Documentation might not be the flashiest tool, but it’s the one that’s had the biggest impact on data democratization at internet testing and analytics company Ookla.
The team uses software tool Confluence to maintain information from all of their data sources and fields, and this unification makes it easy for anyone to quickly find the information they care about, be it expected values, examples queries or historical notes.
Another tried and true tool the Seattle-based company relies on? Consistent communication. Brian Connelly, a data science and analytics lead, said collaboration goes a long way in uniting siloed departments, but the work is ongoing. Instead of preaching a project’s completion, leadership rewards ongoing partnership, he said.
Collaboration is only useful, however, if employees understand how the newly unlocked data impacts customers. That’s why Ookla employees rely on Apache Airflow to generate reports they can use in client conversations and Shiny for data analysis.
The hope? That all team members — even the non-technical — can confidently speak to the speed and quality of mobile and fixed broadband connections.
What were the initial steps you took to break down data silos across your organization?
Surprisingly, the biggest challenge that we face at Ookla isn’t the huge number of records that we receive each day. It’s the breadth of our data. Modern data warehouses and data lakes make working with billions of records fast and easy. But you can only take advantage of those tools if you know which data points best address the question at hand. That often means you need to know both where those data points are stored and what they mean.
Our goal is to enable anyone in the company to quickly get answers to their questions without having to first become a specialist in network engineering, systems administration, radio frequency engineering, geography and more. This mission has required help from teams across the company. Data engineers, who manage the incoming flow and transformation of raw data; domain experts, who help give meaning and context to the data; and data scientists and software engineers, who build standards and tools for working with the data all play a role.
Fortunately, everyone across these teams has been enthusiastic about democratizing our data, so it’s been easy to create a culture and a set of processes around doing so. There are definitely some time and effort costs, but we’ve all enjoyed the benefits, which have been much larger.
We’ve tried to create a culture where making small, incremental changes is the norm.’’
What are some of the tools Ookla uses to integrate your data and make it more user-friendly for non-technical employees?
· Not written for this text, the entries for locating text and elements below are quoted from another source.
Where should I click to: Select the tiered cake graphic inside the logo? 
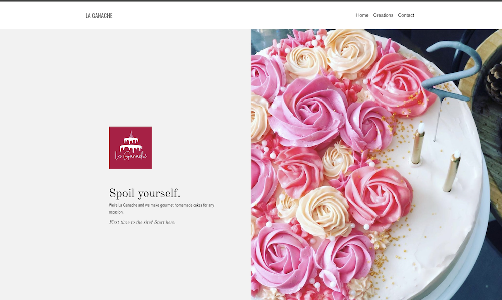click(131, 145)
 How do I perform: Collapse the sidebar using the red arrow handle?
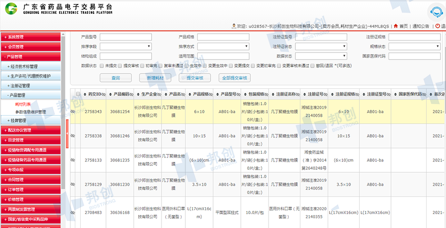coord(67,140)
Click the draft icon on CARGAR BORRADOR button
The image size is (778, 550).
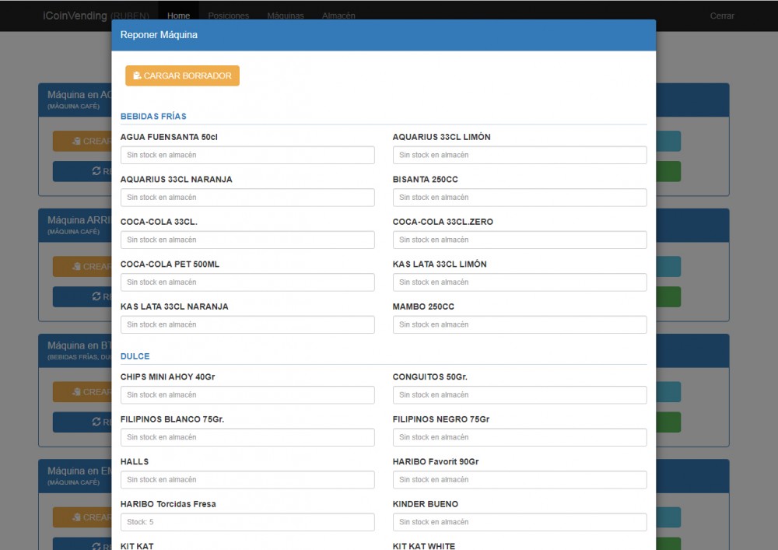coord(136,75)
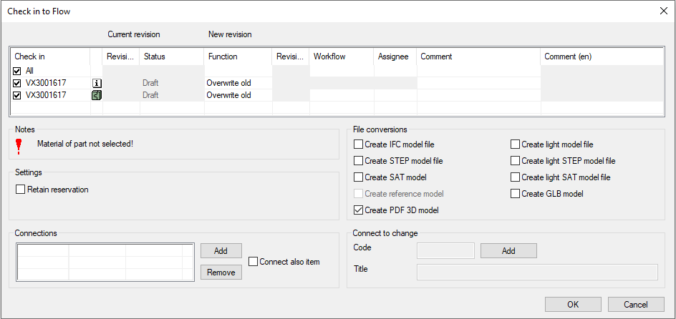Click the green part model icon
This screenshot has width=676, height=319.
[97, 95]
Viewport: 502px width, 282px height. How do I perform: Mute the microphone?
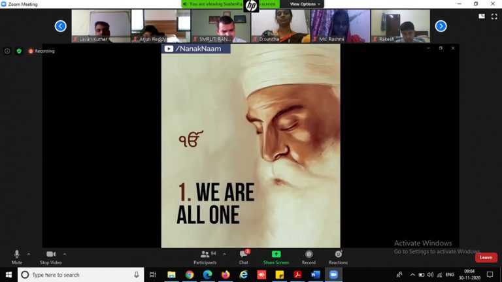(x=17, y=255)
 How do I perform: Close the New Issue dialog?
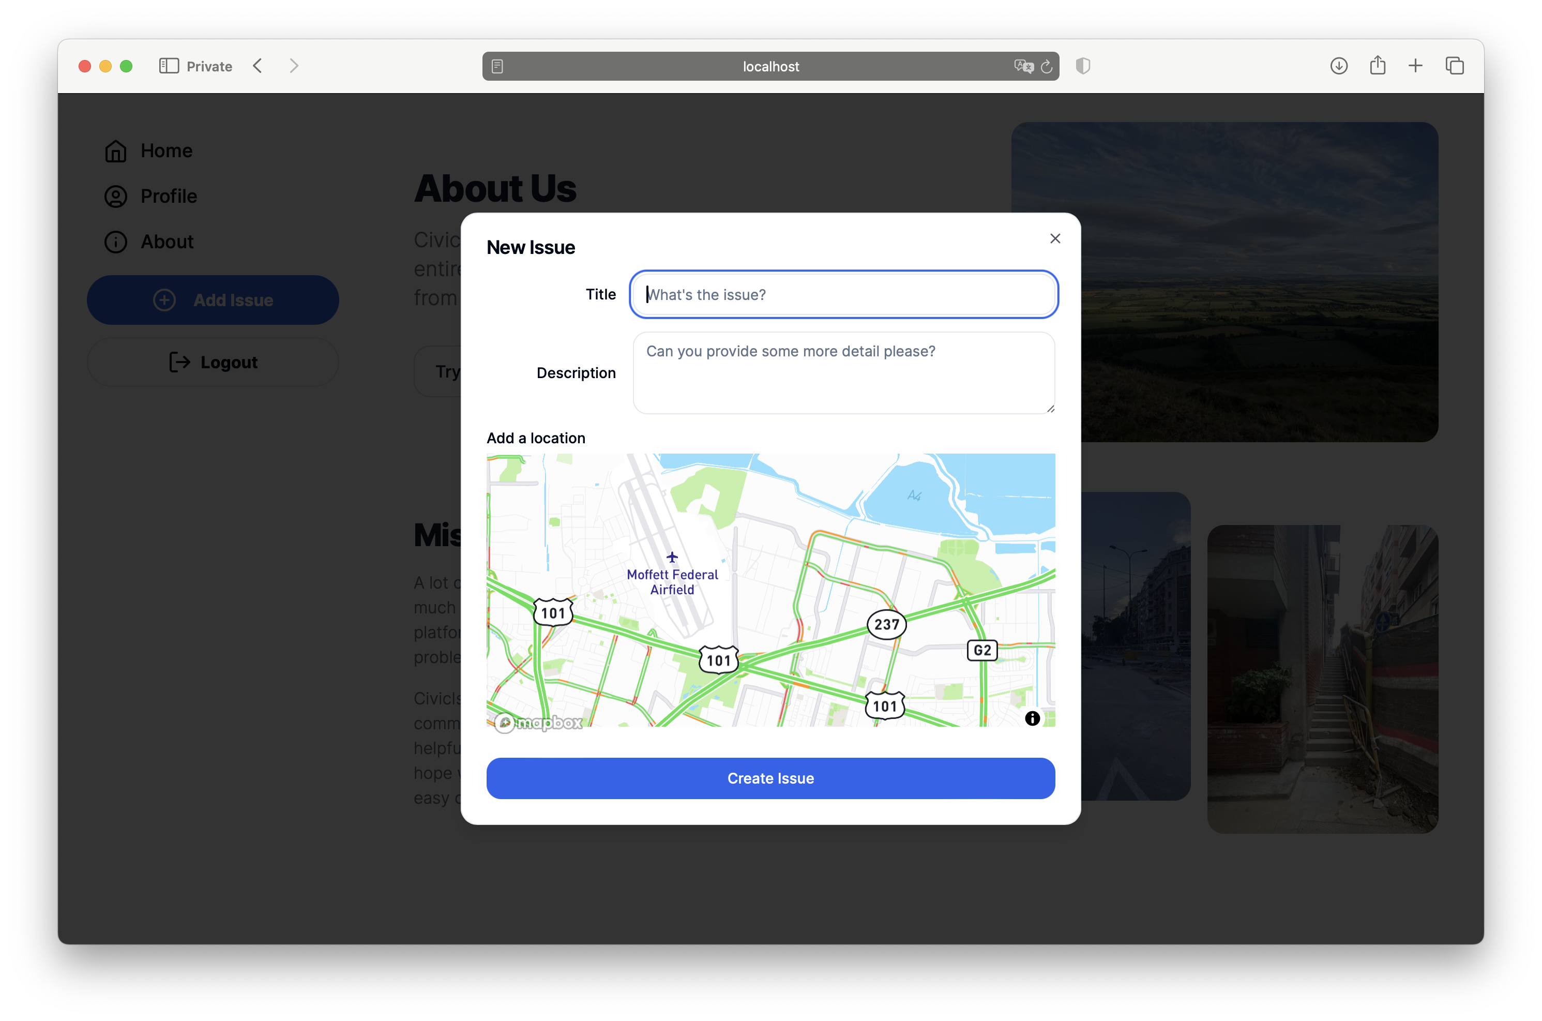pos(1055,238)
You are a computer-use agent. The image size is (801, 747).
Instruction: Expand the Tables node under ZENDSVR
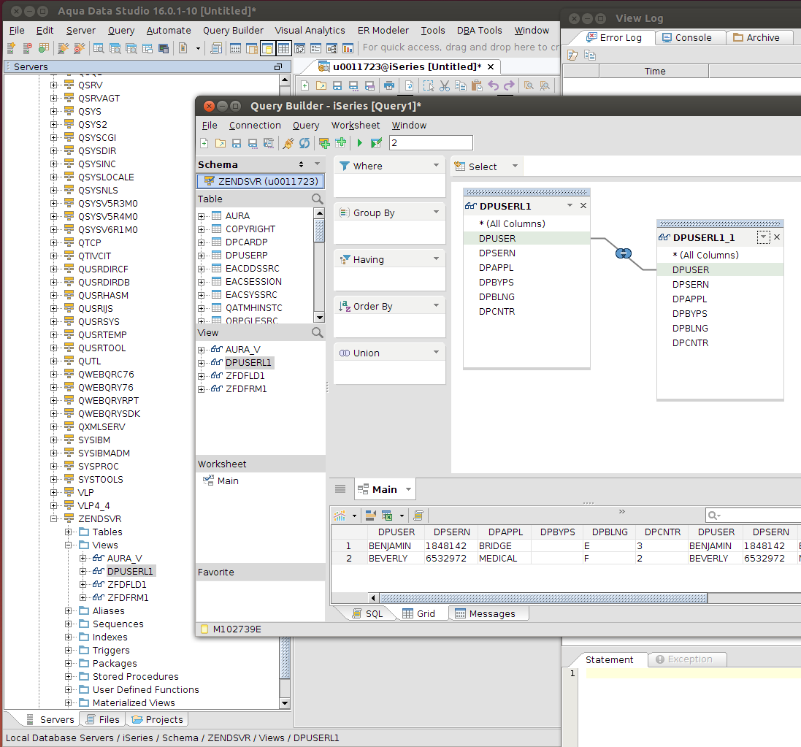point(69,532)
Although documentation is the least flashy of the tools we use, it’s had the biggest impact. We use Confluence to collaboratively maintain information about all of our data sources and each of the fields they contain. This storage and unification makes it easy for someone to quickly find the piece of information they care about. Any employee can see its expected values, historical notes, example queries and more.
We’ve tried to create a culture where making small, incremental changes is the norm. Flagging items as “to-do” or requesting help from others is totally fine. Although we may never have complete documentation due to our continually expanding data set, we have steady progress.
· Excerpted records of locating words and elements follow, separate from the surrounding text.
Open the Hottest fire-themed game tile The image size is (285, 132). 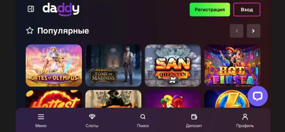[x=54, y=99]
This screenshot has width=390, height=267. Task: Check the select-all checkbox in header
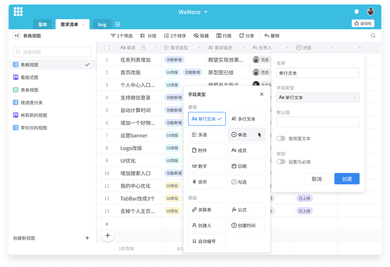pos(107,48)
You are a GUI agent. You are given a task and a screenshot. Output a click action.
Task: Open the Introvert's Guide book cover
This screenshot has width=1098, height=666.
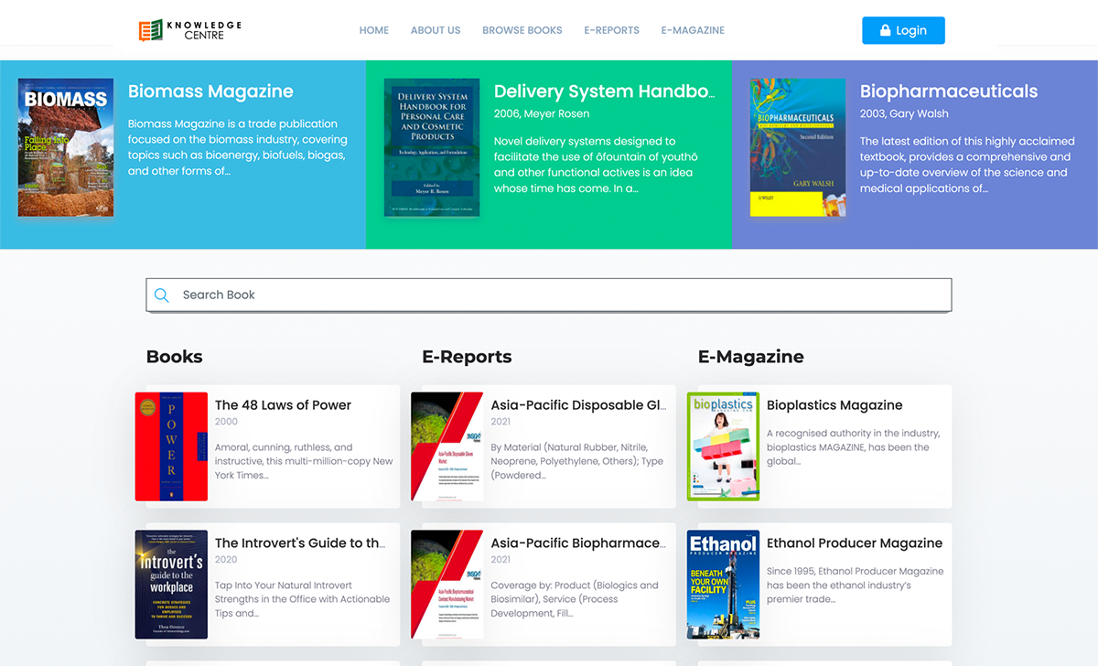171,585
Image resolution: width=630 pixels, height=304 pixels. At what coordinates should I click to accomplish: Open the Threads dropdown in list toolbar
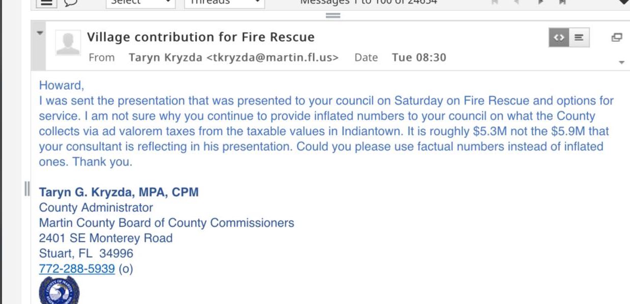(x=224, y=2)
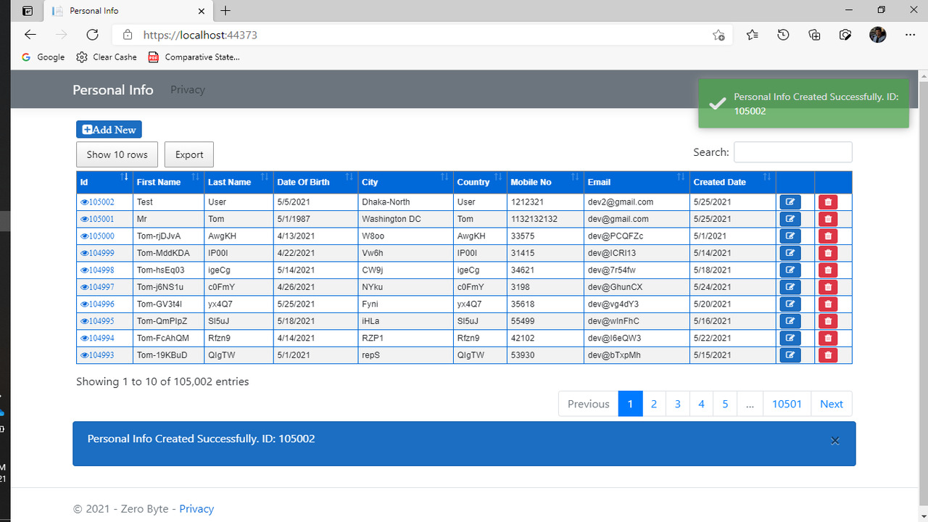Edit record 105002 using the pencil icon
This screenshot has width=928, height=522.
(x=790, y=202)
Before employees can begin using our data to answer questions, they first have to be familiar with what it says. We’ve used Apache Airflow extensively to produce automated reports that we share daily or weekly in different Slack channels. Not only does this provide additional context to those conversations (and lead to more interesting questions), but also it helps team members get a good feel for the normal patterns that occur in our data.
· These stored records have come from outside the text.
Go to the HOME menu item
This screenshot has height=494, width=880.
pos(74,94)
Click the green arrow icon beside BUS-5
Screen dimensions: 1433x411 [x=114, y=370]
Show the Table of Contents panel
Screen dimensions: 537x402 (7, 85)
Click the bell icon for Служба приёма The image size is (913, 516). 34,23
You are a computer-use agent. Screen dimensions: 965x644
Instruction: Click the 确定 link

While good documentation is helpful for those who work directly with the data, it may not be enough for those who are more focused on the information that the data provides. We use Shiny to quickly build and deploy internal, self-serve apps that combine proper use of our data, statistical analysis and domain expertise. This resource empowers anyone in the company to perform complex analyses.
Tell us about a specific win one of your teams saw as a result of having better access to data.
Overall, increasing access to data has produced a lot of wins, both big and small. Automated reports have alerted us to significant events, such as natural disasters (and recoveries!) in near real-time. Since we work with data from every mobile and fixed broadband network around the world, it’d be extremely difficult to catch everything. Similarly, because more people are familiar with our data, they notice when interesting things happen and add new perspectives.
Documentation and self-serve apps have allowed people from all corners of the company to get answers to their questions, which has decreased both their turnaround time and the load on our data scientists, analysts and engineers.
Because all of our complex knowledge and information is available in a centralized place, new employees are able to onboard much more quickly. They require less help and assistance from others. Ookla spans many time zones, so not having to wait to synchronize with others makes a big difference.